Nosidełka dla niemowląt – jak wybrać

Noszenie maluchów na plecach czy przy piersi jest sposobem sprawowania opieki nad potomstwem u bardzo wielu gatunków ssaków – również człowiek korzystał z niego od stuleci, z jako najbardziej oczywistego i naturalnego sposobu na bycie cały czas w kontakcie ze swoim maleństwem. Sytuacja nieco się zmieniła, gdy pojawiły się wózki i inne udogodnienia, ale rodzice coraz częściej wracają do starych, sprawdzonych rozwiązań w postaci chust i nosideł. Małe dzieci bardzo potrzebują bliskości swoich opiekunów, jest ona dla nich czymś naturalnym i koniecznym – wynika to z mechanizmów ewolucyjnych. Stały kontakt z opiekunem buduje w bezradnym niemowlęciu poczucie bezpieczeństwa i ufność, że jego potrzeby w zakresie karmienia, pielęgnacji i opieki zostaną zaspokojone.

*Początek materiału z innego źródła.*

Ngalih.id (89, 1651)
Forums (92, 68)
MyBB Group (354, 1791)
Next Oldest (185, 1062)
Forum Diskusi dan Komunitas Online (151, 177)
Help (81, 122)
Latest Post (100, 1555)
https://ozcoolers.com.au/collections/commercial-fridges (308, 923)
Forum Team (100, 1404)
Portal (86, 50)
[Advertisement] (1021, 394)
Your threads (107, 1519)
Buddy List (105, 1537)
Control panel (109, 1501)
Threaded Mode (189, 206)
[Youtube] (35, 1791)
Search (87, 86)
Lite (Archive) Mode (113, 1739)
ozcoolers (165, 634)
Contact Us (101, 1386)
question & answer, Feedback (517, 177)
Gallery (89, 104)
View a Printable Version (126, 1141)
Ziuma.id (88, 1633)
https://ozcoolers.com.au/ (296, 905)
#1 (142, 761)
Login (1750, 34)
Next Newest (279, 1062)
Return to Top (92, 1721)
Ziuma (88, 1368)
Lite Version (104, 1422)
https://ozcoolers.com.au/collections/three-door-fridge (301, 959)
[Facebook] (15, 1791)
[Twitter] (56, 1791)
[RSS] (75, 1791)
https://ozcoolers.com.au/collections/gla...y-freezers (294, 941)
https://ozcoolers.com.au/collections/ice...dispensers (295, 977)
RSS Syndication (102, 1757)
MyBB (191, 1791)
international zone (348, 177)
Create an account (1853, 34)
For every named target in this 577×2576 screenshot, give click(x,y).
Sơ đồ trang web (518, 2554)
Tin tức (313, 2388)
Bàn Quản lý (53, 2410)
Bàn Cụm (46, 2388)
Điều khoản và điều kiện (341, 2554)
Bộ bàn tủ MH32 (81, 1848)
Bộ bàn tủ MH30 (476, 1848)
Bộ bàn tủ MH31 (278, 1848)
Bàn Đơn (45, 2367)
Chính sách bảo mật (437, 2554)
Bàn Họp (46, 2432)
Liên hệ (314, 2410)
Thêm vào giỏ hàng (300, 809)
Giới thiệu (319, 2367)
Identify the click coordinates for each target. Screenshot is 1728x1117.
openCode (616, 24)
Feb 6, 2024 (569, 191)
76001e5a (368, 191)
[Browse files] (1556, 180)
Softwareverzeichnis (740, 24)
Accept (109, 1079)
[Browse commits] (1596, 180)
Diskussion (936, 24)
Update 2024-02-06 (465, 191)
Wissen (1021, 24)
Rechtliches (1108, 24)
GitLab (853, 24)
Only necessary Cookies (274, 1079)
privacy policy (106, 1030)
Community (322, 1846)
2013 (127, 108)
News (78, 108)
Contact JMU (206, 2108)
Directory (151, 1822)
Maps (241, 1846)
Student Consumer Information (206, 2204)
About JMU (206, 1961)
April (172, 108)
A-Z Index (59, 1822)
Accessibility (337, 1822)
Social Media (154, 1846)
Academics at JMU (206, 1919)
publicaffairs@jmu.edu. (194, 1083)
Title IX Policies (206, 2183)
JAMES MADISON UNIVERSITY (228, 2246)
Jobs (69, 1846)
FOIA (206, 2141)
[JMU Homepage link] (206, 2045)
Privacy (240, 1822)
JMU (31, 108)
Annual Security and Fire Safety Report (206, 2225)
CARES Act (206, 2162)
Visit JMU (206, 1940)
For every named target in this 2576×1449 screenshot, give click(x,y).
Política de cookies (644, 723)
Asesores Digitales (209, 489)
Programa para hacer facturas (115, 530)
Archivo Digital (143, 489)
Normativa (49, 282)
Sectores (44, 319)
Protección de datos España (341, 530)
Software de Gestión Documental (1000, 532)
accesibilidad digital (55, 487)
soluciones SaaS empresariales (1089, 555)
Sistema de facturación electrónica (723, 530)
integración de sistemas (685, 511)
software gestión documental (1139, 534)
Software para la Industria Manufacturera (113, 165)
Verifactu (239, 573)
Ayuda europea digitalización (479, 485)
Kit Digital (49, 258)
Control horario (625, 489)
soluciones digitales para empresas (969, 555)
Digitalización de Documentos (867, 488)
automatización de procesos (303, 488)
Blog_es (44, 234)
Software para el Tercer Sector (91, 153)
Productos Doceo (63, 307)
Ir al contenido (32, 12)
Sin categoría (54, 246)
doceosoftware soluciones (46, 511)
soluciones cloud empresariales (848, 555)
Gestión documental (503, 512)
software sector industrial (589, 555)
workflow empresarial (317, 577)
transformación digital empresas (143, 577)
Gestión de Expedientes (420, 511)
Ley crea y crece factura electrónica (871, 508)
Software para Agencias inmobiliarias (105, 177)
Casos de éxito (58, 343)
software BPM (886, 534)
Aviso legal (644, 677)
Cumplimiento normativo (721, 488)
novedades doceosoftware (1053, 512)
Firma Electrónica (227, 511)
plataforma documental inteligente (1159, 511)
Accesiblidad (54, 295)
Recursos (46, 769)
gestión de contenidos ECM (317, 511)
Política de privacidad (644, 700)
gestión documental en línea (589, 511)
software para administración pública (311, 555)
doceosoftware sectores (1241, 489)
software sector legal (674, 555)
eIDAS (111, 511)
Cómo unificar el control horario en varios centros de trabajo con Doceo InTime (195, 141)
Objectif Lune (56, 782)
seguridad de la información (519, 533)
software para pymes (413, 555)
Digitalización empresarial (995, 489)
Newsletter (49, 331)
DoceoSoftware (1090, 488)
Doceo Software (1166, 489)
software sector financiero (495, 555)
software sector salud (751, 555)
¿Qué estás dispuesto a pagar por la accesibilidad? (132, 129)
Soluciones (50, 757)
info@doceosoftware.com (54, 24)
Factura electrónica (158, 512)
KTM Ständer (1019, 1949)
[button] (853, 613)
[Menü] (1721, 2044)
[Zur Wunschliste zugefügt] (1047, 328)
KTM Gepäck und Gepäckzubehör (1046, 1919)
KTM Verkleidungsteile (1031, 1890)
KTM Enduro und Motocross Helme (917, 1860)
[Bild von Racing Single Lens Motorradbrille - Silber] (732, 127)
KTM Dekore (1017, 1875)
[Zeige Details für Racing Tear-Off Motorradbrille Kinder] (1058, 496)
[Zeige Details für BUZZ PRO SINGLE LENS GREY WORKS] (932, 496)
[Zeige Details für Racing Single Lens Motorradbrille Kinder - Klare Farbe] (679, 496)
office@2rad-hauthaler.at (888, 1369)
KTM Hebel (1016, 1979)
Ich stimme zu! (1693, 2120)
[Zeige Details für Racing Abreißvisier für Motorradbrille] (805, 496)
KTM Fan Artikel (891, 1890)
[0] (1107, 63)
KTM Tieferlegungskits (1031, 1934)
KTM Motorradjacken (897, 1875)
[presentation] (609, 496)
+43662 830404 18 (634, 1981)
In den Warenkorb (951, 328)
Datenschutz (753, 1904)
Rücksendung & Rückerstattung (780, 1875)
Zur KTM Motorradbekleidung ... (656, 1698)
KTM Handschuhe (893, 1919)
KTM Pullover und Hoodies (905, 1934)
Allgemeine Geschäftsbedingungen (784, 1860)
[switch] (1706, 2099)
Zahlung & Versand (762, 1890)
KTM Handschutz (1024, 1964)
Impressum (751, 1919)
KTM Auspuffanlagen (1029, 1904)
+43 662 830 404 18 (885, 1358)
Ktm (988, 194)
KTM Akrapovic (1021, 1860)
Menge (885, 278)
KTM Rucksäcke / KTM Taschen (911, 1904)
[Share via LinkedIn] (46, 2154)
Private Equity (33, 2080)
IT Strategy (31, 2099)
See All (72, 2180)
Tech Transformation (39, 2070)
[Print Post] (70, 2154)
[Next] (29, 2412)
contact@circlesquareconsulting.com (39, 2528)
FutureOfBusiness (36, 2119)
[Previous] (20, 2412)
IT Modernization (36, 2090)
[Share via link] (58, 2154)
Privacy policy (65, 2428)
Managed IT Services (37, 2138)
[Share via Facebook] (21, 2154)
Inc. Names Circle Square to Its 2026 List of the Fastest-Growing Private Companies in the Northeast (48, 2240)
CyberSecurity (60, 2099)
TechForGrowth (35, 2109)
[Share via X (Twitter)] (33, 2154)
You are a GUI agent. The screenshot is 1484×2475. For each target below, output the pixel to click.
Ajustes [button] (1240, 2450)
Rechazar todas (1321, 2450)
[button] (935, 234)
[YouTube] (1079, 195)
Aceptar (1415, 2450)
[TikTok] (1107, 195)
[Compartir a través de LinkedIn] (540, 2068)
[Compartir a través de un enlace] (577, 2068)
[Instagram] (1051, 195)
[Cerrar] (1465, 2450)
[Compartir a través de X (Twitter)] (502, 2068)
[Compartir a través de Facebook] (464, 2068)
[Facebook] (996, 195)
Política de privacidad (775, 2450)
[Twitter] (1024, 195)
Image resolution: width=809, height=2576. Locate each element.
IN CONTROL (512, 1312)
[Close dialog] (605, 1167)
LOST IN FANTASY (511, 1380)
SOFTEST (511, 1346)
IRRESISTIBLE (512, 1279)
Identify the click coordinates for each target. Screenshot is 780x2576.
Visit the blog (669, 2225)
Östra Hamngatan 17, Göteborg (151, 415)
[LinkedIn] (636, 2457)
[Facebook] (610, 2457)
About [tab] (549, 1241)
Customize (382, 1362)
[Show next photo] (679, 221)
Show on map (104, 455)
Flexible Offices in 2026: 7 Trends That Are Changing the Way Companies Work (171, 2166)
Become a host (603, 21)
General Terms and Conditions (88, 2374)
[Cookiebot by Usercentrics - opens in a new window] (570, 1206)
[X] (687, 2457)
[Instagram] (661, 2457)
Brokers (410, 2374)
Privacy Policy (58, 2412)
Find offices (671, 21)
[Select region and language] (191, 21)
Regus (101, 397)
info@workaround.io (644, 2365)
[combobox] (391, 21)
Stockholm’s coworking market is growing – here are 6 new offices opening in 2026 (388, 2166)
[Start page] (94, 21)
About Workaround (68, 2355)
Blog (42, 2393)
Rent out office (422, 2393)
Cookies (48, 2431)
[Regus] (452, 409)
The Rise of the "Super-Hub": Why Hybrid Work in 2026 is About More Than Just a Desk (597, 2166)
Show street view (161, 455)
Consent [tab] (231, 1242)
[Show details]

Noszenie w chuście czy nosidełku to jeden ze sposobów, aby dziecko spędzało maksymalnie dużo czasu przytulone do nas, w bezpośredniej bliskości. Jest ono także z wielu względów korzystne także dla rodziców. Pojawiają się wątpliwości, czy ten sposób noszenia niemowlęcia jest odpowiedni dla każdego – co z rodzicami bliźniąt, trojaczków czy osobami, które ze względów zdrowotnych nie powinny dźwigać? Bez obaw – chusta czy nosidełko nie wykluczają używania wózka czy łóżeczka, a w noszenie może być zaangażowane więcej osób z rodziny. Generalnie, ten sposób zachęca całą rodzinę do większego zaangażowania się w opiekę nad dzieckiem, co pomaga we wzmacnianiu rodzinnych więzi i relacji. Każdy rodzic, który w ten sposób zajmował się dzieckiem, potwierdza, że Chustonoszenie dziecka jest nie tylko czymś ważnym dla nich obojga, ale także dostarcza mnóstwo pozytywnych wrażeń obu stronom.

Na początek wybieramy – chusta czy nosidełko?

Na rynku nie brak chust różnych typów i o różnej długości oraz nowoczesnych, ergonomicznych nosideł dla dziecka – mamy chusty długie, krótkie, kółkowe, typu pouch czy do noszenia na jedno ramię. Trudno tutaj pokusić się o uniwersalne kryteria wyboru, ponieważ rodzice mają różne preferencje, a dzieci zmieniają swoje w zależności od stopnia rozwoju – może okazać się, że noszony w chuście maluch w pewnym momencie będzie chciał się „przesiąść” do nosidełka, albo z jakiegoś powodu nasz wybór nie będzie mu odpowiadał.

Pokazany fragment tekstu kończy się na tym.